以丙烯酸和丙烯酰胺为单体，KPS为引发剂，亚甲基双丙烯酰胺（MBA）为交联剂，采用自由基溶液共聚技术合成了3个等级的d -山梨醇黄药基水凝胶（DSXHs-1、DSXHs-2和DSXHs-3）。采用傅里叶变换红外光谱（FTIR）、紫外可见光谱（UV-Vis）、零电荷点（ΔpHPZC）分析、热重分析（TGA）、扫描电镜（SEM）和能量色散x射线能谱（EDS）对DSXHs水凝胶进行了表征。合成的DSXHs水凝胶用于去除废水中的Cu2+和Co2+离子。840 min后，DSXHs-3在蒸馏水中的溶胀率（%SR）为25145%，自来水中的溶胀率为21148%，灰废水中的溶胀率为18652%。在最佳条件下，DSXHs-3水凝胶对Cu2+和Co2+离子的极值去除率分别为95.25%和93.67%，蒸馏水、自来水和灰水中24 h的保水率分别为81.85%、79.47%和77.67%。DSXHs-3水凝胶对Cu2+和Co2+离子的最大吸附量分别为531.91 mg/g和515.46 mg/g，符合Langmuir等温线模型。拟二阶（PSO）动力学模型可以较好地解释吸附动力学数据，Cu2+的速率常数为1.4 × 10-4 g/(mg min)， Co2+的速率常数为1.5 × 10-4 g/(mg min)。此外，DSXHs-3水凝胶具有良好的可重复使用性。经过第4次循环后，对Cu2+和Co2+的去除率分别为84.27%和82.44%。

本文章由计算机程序翻译，如有差异，请以英文原文为准。

求助全文

约1分钟内获得全文求助全文

来源期刊

Korean Journal of Chemical Engineering 工程技术-工程：化工

CiteScore

4.60

自引率

11.10%

发文量

310

审稿时长

4.7 months

期刊介绍： The Korean Journal of Chemical Engineering provides a global forum for the dissemination of research in chemical engineering. The Journal publishes significant research results obtained in the Asia-Pacific region, and simultaneously introduces recent technical progress made in other areas of the world to this region. Submitted research papers must be of potential industrial significance and specifically concerned with chemical engineering.

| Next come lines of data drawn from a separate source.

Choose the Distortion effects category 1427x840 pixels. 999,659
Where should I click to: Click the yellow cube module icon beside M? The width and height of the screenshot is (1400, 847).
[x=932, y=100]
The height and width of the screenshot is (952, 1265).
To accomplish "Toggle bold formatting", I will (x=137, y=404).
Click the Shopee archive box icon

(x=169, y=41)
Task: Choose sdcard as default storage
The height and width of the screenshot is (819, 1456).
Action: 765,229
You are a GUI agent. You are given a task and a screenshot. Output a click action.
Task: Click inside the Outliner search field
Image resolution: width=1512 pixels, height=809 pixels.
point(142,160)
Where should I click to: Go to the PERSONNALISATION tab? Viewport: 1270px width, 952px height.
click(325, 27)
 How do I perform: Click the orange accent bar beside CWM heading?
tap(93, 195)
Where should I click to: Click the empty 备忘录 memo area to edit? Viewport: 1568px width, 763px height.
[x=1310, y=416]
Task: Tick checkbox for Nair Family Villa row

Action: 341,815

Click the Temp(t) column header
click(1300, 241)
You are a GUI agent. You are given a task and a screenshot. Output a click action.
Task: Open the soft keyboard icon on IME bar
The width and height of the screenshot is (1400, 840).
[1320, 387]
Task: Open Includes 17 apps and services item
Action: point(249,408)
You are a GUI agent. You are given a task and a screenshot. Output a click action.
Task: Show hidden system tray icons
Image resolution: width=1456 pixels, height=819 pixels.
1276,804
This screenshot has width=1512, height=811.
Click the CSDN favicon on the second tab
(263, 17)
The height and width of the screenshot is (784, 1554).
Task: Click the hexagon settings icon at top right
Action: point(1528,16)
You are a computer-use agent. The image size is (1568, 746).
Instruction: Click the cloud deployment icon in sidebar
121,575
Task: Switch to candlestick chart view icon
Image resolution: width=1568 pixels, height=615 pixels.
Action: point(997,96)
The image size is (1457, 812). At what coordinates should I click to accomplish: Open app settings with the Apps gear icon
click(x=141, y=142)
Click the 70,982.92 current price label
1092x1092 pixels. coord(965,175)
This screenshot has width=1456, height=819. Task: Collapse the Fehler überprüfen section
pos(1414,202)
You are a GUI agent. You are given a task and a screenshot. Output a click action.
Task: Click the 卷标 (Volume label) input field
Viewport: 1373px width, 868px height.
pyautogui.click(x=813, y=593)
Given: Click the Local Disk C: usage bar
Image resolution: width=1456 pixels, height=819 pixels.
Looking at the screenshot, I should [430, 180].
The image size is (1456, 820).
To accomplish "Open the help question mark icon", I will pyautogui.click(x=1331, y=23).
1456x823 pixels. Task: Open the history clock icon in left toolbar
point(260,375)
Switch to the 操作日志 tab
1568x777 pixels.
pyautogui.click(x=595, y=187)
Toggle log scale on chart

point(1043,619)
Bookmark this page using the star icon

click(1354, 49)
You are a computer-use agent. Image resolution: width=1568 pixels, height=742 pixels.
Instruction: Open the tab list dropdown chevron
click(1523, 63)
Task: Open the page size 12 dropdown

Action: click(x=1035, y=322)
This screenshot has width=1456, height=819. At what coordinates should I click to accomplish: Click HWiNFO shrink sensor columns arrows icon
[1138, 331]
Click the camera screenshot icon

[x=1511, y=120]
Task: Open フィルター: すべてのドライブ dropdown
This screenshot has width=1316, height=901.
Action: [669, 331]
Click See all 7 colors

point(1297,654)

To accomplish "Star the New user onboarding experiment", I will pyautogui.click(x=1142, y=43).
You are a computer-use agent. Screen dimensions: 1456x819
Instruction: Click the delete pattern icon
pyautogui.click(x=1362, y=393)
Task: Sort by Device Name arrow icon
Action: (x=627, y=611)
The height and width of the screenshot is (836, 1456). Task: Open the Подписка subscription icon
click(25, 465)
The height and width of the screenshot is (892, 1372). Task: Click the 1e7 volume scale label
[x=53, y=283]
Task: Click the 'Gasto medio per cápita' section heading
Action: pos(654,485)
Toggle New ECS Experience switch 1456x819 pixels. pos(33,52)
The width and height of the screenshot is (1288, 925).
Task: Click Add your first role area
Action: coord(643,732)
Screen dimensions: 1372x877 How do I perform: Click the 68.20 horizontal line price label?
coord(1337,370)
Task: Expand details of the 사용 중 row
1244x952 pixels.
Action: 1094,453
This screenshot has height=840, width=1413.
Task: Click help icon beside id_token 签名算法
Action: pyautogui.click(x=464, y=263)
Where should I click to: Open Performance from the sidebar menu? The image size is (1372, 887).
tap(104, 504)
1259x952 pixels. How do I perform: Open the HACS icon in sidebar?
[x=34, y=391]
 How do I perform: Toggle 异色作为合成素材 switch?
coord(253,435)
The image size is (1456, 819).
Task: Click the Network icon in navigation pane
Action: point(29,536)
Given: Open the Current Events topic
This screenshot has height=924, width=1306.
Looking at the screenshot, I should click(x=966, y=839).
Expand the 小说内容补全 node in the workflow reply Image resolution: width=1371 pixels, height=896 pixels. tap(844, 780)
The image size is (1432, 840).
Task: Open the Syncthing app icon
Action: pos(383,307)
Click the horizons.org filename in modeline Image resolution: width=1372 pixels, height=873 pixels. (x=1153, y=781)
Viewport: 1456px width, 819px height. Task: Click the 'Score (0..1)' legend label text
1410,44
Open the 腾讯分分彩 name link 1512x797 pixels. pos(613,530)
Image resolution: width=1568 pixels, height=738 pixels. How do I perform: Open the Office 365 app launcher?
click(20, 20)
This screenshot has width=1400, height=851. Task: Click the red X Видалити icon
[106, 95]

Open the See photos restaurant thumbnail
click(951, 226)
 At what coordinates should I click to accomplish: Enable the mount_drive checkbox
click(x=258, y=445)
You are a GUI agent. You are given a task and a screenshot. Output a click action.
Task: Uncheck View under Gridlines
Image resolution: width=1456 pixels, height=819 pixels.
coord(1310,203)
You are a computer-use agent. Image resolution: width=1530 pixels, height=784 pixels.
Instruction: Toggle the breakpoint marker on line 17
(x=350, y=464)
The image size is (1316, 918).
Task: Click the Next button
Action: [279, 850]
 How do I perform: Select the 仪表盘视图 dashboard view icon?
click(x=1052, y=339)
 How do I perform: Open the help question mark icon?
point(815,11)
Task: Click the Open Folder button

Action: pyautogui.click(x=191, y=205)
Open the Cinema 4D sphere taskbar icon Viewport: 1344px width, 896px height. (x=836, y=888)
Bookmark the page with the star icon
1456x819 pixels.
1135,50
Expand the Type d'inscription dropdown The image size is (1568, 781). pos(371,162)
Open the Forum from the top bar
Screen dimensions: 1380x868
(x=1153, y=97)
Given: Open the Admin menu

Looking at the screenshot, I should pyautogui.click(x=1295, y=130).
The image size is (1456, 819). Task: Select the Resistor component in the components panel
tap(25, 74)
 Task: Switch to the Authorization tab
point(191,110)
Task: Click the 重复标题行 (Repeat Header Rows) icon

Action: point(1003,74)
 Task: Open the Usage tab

The editors will give preference to papers having a clearly stated practical scope and applicability in the areas of chemical engineering, and to those where new theoretical concepts are supported by new experimental details. The Journal also regularly publishes featured reviews on emerging and industrially important subjects of chemical engineering as well as selected papers presented at international conferences on the subjects.